CHARLESTON – The West Virginia Trial Lawyers Association has taken the offensive, calling on radio stations to stop airing ads touting a recent study that ranked the state last in legal fairness.

CHARLESTON – The West Virginia Trial Lawyers Association has taken the offensive, calling on radio stations to stop airing ads touting a recent study that ranked the state last in legal fairness.

The U.S. Chamber of Commerce Institute for Legal Reform released the 2006 State Liability Systems Ranking Study on March 27. The study, now its fifth year, found that West Virginia courts are among the least fair and reasonable jurisdictions in the country. In the previous four years, West Virginia had ranked 49th, just ahead of Mississippi each year.

Coinciding with the release of the report, the ILR began an ad campaign, including radio, print and billboard ads across the state. The radio ads also mention figures from a Tillinghast-Towers Perrin report on legal system costs. That report says the legal system costs each American $886 per year. That's $1.6 billion for West Virginia.

The trial lawyers group says the ads are misleading because it says the Tillinghast study has been discredited because the total figure includes insurance industry overhead costs.

"We respectfully ask West Virginia radio stations to take the Chamber's misleading ads off the air," said Harvey Peyton, president of the WVTLA. "The ads cite a $1.6 billion 'tort tax' figure that has not only been discredited by several independent sources, but is also now denied by the organization that released it.

"The Chamber knows that the figure is false, and yet knowingly included it in its ads. Since the ads are deliberately false and misleading, they violate FCC (Federal Communications Commission) guidelines."

Peyton said the Tillinghast figures just don't make sense.

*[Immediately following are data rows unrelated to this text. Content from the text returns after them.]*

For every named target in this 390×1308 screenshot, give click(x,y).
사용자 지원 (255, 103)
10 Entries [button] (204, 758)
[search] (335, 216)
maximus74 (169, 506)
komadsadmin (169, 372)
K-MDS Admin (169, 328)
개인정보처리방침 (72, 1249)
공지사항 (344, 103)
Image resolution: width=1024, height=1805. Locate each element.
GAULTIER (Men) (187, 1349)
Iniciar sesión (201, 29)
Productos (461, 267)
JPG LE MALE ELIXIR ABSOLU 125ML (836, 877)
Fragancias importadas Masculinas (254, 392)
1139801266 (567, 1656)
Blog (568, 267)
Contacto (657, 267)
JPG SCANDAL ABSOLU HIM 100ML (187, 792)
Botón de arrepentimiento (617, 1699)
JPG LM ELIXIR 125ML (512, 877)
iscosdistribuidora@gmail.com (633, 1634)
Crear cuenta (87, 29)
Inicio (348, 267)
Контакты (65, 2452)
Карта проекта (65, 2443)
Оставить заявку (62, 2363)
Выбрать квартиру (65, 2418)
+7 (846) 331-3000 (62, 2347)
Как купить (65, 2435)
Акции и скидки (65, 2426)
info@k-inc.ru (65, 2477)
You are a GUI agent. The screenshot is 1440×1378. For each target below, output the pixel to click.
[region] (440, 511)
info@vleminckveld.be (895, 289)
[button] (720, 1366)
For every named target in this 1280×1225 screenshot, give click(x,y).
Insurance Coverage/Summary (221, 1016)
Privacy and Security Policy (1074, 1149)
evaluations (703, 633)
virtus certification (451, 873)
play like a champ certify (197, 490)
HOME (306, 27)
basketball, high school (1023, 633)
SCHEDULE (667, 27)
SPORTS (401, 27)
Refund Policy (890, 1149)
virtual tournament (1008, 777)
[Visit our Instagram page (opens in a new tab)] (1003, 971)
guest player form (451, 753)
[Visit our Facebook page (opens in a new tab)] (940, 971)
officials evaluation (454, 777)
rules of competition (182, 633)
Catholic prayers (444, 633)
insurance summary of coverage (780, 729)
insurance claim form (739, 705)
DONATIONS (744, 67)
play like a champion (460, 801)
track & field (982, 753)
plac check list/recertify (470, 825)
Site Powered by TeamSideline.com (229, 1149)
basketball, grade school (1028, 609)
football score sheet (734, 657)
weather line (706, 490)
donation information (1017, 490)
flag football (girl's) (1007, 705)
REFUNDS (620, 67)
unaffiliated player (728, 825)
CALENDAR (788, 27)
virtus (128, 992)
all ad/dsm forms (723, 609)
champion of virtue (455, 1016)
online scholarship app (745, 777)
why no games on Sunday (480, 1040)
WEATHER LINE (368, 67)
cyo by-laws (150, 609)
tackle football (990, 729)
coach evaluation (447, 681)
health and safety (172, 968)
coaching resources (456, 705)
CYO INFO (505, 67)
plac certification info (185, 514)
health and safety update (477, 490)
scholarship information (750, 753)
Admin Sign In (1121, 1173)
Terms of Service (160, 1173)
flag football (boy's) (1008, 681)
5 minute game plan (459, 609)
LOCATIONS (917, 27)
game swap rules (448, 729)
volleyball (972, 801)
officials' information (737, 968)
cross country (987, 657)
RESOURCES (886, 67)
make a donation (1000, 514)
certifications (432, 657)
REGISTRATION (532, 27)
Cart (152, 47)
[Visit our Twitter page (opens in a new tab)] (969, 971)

"Their analysis is, as I understand it, you take the total cost of insurance in a given year and divide by the number of people in the country," he said. "We say it's the cost of insurance of all kinds. An that has little to do with the cost of civil justice litigation in West Virginia.

"How could the state have something that costs $1.6 billion. The state isn't worth $1.6 billion annually."

ILR President Lisa Rickard, however, dismisses the trial lawyer group's idea.

"I think they're assertions are absolutely ludicrous," she said. ".I don't think any radio station would or should take them seriously. But that's par for the course, a typical trial lawyer reaction of 'let's file a complaint.'

"This is a seminal study. It's been done nine times since 1985 by a world-renowned research firm. So it is what it is. It examines tort costs."

Peyton said he was writing letters to radio stations asking them to change the ads or take them off the air. He said the group also might file complaints with the FCC.

He also said the WVTLA is planning on running some advertising of its own to counter the ILR ads.

"Whatever it takes," he said. "Whatever we can raise the money to do. But we're limited. We don't have a million and a half dollars. But someone has to deal with the issue rationally. If we can't rely on the U.S. Chamber, we'll have to lead way."

The study was conducted by Harris Interactive for ILR. The survey polled more than 1,400 senior attorneys to explore how reasonable and fair the tort liability system is perceived to be by U.S. businesses. The attorneys were asked to judge a number of factors, including overall treatment of tort and contract litigation, treatment of class action suits and mass consolidation suits, judges' impartiality and competence, and juries' predictability and fairness.

West Virginia ranked last in nine of the 12 study categories. Those categories include Having and Enforcing Meaningful Venue Requirements; Treatment of Tort and Contract Litigation; Treatment of Class Action Suits and Mass Consolidation Suits; Punitive Damages; Timeliness of Summary Judgment or Dismissal; Discovery; Scientific and Technical Evidence; Non-economic Damages; and Judge's Competence. The state ranked 49th in Judges' Impartiality, 45th in Juries' Predictability and 48th in Juries' Fairness.

Rickard said she thinks the results of the ILR study hits too close to home for the trial lawyers.

"Clearly, the message we're putting out has touched a nerve with them," she said. "West Virginia has fallen to No. 50 because of its abusive litigation climate. What they're worried about is their own pocketbooks rather than if companies are going to be inclined to bring more jobs into the state."

Peyton counters by suggesting talking to people in the state legal system about the state of the courts.

"Juries aren't fair? Ask what the circuit clerk says about jurists," he said. "And our judges are incompetent? If you see (Kanawha Circuit Judge) Duke Bloom or (state Supreme Court Justice) Elliott Maynard or (Putnam Circuit Judge) O.C. Spaulding in a social setting, ask them about that. Ask them what they think of this rating."